Set exercise
Copy out word for word the lines of data from the one containing "This screenshot has height=652, width=1024." through the last line, including both ends.

Collection entries:
++++++++++

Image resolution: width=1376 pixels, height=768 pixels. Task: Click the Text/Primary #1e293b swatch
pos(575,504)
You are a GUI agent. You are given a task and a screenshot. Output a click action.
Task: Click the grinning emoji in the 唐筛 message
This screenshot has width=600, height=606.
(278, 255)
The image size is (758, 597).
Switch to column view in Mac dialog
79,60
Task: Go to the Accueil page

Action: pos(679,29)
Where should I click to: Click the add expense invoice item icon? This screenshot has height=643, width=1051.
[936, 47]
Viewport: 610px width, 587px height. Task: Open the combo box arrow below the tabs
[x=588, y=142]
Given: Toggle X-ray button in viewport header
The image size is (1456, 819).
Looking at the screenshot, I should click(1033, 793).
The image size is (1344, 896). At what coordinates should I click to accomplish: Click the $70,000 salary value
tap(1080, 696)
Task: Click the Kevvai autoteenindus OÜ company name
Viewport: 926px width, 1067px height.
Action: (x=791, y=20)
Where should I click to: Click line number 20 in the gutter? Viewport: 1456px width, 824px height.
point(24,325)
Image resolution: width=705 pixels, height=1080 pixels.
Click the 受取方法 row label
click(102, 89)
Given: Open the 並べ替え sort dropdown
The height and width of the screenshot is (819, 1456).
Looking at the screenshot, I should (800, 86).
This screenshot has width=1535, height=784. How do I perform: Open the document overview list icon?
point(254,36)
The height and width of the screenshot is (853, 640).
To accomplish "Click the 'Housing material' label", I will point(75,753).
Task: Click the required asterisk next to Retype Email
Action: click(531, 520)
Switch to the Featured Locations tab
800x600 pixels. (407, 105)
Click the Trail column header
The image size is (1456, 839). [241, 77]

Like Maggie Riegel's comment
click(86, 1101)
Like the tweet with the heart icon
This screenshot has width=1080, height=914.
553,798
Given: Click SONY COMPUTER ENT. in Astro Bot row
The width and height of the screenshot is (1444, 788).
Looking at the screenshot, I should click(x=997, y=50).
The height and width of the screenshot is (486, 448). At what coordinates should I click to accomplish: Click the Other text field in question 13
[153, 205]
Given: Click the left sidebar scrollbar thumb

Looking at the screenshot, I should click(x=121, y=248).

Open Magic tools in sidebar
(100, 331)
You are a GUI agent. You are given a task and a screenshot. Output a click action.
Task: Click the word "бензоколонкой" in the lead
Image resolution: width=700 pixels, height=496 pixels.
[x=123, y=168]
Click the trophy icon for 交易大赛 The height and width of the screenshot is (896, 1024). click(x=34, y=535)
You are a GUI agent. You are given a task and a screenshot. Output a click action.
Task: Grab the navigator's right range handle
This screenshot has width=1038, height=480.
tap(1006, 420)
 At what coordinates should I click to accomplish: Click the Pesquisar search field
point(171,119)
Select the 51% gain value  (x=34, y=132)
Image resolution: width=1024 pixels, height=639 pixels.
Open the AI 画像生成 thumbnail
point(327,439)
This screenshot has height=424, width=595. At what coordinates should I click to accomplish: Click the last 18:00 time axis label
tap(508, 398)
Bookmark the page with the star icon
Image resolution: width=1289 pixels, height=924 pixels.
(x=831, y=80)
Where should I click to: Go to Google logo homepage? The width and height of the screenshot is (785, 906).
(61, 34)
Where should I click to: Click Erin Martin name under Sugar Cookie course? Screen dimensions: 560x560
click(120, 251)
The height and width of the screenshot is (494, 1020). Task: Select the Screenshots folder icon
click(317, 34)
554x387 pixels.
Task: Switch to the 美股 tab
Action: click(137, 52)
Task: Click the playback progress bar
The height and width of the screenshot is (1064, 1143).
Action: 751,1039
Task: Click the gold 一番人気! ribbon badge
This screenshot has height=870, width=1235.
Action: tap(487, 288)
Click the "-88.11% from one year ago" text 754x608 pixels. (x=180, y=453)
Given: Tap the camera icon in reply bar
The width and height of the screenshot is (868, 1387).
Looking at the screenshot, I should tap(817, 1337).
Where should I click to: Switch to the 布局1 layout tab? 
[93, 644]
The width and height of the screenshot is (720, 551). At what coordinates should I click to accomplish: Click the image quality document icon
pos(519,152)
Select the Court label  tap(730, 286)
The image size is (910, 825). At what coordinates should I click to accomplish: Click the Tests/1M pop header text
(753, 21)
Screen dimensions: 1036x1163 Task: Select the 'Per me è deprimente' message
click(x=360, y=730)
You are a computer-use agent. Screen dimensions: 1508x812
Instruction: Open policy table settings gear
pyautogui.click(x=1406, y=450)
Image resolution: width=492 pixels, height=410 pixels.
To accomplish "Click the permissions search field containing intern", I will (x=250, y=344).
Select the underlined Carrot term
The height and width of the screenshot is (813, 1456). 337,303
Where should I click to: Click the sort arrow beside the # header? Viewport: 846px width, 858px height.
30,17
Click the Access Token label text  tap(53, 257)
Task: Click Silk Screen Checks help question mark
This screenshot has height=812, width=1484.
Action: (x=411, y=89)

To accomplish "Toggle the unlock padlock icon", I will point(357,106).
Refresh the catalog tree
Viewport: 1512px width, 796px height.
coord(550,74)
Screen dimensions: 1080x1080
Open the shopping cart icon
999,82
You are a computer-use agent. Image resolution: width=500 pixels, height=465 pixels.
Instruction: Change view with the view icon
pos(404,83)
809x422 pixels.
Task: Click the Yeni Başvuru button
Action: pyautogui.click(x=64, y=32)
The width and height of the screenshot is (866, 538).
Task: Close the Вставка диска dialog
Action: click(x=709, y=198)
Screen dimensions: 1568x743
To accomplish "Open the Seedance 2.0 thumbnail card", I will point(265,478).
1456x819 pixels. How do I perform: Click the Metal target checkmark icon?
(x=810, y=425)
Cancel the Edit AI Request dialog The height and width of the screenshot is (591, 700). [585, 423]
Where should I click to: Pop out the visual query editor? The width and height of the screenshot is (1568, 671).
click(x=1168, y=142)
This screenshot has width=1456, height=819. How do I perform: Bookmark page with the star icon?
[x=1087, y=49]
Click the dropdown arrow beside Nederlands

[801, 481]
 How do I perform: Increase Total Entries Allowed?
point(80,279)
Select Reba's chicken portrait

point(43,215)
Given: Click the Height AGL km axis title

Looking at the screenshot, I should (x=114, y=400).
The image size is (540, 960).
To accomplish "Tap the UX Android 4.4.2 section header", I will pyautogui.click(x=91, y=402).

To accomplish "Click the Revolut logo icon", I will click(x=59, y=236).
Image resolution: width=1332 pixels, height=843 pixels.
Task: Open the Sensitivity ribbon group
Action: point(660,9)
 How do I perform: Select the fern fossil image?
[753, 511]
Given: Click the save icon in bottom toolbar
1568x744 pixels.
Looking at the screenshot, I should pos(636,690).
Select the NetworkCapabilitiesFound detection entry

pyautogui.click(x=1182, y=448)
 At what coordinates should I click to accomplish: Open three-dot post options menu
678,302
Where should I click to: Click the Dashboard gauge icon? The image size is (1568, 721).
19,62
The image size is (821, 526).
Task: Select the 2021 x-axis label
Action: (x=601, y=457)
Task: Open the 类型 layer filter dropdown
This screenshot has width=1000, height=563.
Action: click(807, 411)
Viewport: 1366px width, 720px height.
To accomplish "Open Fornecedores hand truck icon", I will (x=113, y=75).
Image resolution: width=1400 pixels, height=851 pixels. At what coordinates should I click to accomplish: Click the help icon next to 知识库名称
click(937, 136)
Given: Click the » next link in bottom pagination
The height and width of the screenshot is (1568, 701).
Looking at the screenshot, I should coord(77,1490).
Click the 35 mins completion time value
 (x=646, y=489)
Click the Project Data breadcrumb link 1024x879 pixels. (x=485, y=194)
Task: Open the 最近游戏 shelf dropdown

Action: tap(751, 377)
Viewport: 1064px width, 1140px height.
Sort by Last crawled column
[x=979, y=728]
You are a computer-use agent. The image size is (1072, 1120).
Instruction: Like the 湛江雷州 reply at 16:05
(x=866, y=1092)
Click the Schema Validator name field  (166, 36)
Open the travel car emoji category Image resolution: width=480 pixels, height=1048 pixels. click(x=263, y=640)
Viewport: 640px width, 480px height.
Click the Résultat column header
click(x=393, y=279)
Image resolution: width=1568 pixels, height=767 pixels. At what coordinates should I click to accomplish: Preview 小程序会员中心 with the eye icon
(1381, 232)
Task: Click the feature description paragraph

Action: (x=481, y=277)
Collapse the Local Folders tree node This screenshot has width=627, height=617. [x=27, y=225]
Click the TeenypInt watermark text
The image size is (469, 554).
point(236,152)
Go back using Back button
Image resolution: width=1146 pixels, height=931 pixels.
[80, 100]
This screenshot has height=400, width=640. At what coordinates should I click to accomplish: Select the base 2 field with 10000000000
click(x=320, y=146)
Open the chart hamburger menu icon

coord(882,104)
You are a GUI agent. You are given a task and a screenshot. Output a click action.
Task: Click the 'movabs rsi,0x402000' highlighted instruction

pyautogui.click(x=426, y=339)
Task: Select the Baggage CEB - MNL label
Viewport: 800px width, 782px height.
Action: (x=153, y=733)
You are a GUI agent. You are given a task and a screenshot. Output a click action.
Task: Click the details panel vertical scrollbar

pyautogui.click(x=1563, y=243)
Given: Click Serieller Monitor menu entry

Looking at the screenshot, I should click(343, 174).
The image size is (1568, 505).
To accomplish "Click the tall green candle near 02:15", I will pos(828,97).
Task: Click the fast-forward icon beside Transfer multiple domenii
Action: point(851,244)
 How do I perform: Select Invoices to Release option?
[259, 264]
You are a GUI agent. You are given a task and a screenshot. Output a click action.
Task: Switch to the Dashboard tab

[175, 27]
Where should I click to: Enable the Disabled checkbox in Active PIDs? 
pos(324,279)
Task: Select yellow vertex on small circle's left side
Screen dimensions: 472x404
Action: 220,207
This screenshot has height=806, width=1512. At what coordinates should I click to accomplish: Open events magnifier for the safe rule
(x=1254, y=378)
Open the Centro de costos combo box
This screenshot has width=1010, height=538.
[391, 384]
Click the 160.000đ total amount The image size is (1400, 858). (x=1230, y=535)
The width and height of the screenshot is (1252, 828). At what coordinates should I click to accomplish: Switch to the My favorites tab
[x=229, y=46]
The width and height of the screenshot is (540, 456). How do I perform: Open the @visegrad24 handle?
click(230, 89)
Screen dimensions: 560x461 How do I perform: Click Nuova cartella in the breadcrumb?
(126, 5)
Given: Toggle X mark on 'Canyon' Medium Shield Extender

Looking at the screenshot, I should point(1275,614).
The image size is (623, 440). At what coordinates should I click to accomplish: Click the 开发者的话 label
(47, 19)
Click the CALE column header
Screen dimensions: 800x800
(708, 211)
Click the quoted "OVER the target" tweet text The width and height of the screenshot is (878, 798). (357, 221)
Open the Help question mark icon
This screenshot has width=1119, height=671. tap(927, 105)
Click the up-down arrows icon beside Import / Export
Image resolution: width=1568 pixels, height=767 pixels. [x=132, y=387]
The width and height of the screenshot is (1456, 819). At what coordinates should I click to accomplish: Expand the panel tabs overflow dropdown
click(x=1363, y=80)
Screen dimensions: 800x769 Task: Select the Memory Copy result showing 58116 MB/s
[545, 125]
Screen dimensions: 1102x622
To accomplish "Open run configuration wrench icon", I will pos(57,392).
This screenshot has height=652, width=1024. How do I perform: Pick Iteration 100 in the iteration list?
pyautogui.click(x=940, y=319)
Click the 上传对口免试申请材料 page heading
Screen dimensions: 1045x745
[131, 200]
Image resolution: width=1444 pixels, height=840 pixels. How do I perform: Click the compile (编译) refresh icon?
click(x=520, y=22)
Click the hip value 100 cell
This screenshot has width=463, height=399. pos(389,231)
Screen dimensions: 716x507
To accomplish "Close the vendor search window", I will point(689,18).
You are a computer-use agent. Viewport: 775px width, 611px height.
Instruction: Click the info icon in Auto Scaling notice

++++++++++

Answer to this exercise
This screenshot has height=652, width=1024. How do I perform: Pick Iteration 100 in the iteration list?
pyautogui.click(x=940, y=319)
Click the 上传对口免试申请材料 page heading
Screen dimensions: 1045x745
[131, 200]
Image resolution: width=1444 pixels, height=840 pixels. How do I perform: Click the compile (编译) refresh icon?
click(x=520, y=22)
Click the hip value 100 cell
This screenshot has width=463, height=399. pos(389,231)
Screen dimensions: 716x507
To accomplish "Close the vendor search window", I will point(689,18).
You are a computer-use agent. Viewport: 775px width, 611px height.
Instruction: Click the info icon in Auto Scaling notice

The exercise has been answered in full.